Could you please retype exactly the lines from the start of the records below through the line that contains "598x430 pixels.", both included, and leave out the pictures?

__GIVEN DATA__:

******************************

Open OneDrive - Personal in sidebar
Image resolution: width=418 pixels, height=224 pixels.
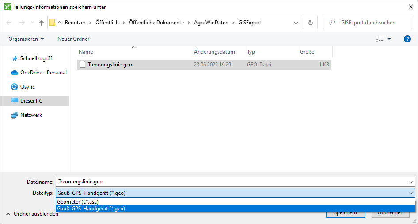tap(43, 73)
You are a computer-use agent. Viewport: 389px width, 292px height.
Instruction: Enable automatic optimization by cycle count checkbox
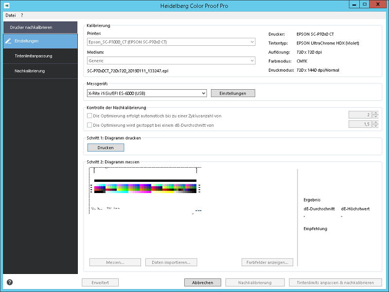(x=89, y=116)
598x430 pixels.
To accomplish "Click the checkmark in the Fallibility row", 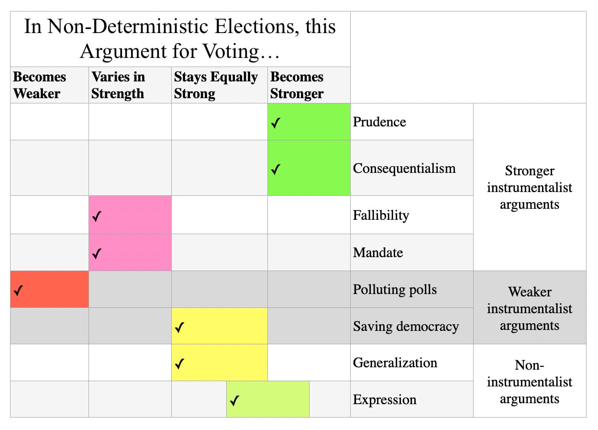I will pyautogui.click(x=97, y=216).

******************************

__OUTPUT OF THE TASK__:
Open OneDrive - Personal in sidebar
Image resolution: width=418 pixels, height=224 pixels.
tap(43, 73)
You are a computer-use agent. Viewport: 389px width, 292px height.
Instruction: Enable automatic optimization by cycle count checkbox
(x=89, y=116)
598x430 pixels.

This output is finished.